_Provided material_.
⟨
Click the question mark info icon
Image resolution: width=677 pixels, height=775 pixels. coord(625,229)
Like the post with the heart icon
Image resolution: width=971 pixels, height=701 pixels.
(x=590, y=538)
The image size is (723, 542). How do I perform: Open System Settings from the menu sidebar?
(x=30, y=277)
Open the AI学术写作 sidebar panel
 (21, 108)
⟩
⟨
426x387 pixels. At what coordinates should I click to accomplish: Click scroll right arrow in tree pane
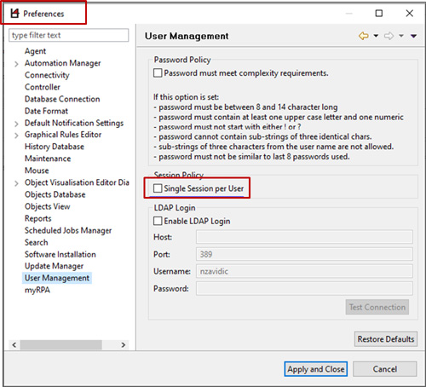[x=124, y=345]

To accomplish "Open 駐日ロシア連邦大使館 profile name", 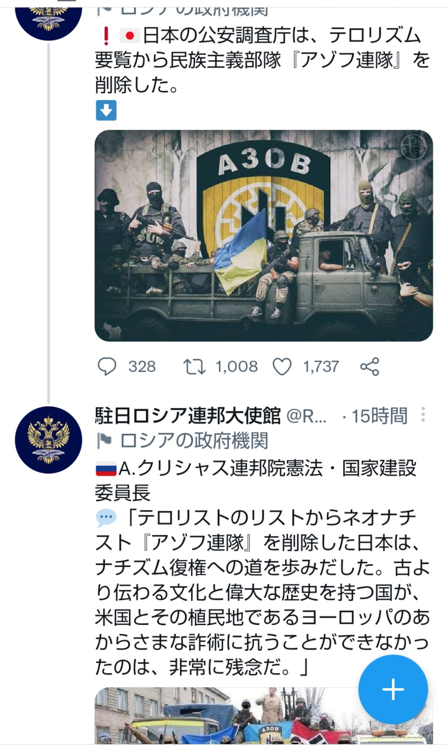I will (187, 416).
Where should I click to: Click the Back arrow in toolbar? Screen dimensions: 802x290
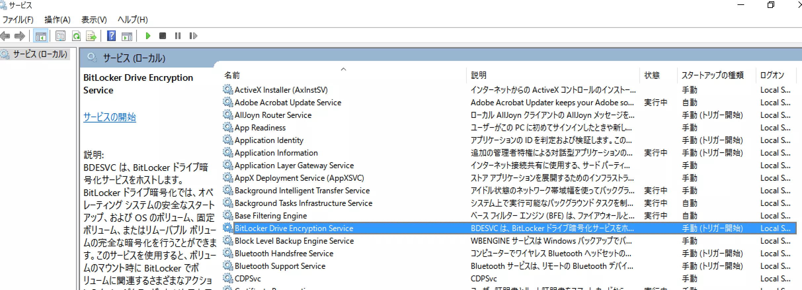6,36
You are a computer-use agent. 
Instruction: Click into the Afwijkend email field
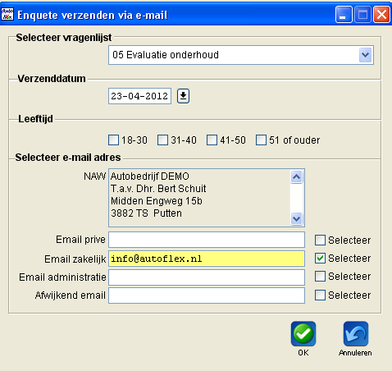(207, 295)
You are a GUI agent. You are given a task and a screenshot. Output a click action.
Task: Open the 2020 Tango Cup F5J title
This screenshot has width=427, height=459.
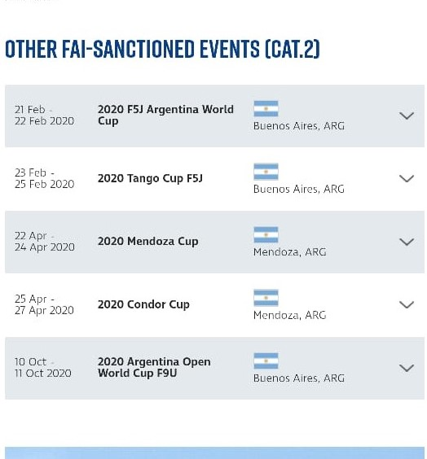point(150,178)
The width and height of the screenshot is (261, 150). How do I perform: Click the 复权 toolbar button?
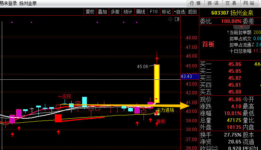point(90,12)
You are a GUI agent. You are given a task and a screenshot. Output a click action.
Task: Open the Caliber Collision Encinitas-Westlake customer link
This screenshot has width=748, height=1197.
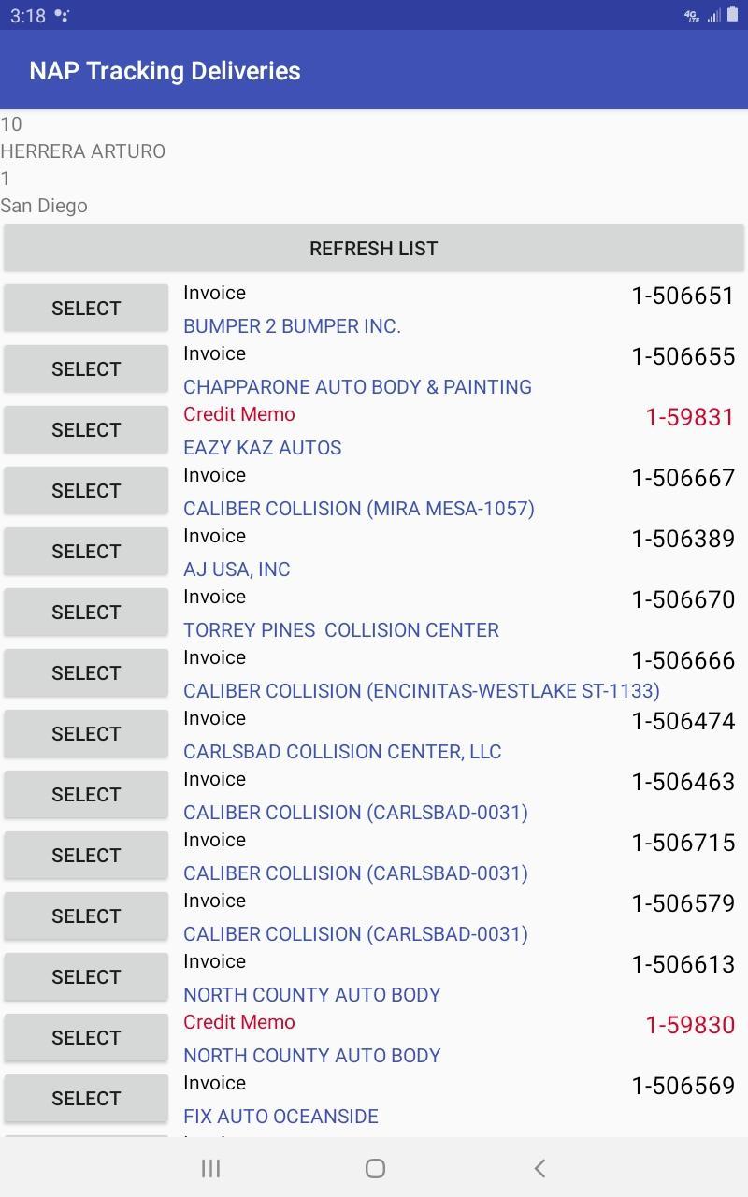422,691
⟩
⟨
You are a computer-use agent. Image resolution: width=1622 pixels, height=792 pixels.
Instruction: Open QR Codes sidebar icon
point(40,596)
⟩
_Task to carry out_. Check the records above and copy each line that has the string "agent".

_Solution to this exercise_.
You are a computer-use agent. 
You are a GUI agent. You are given a task and a screenshot. Output a click action.
You are a GUI agent. You are given a task and a screenshot. Output a click action.
You are a computer-use agent. Image resolution: width=1622 pixels, height=792 pixels.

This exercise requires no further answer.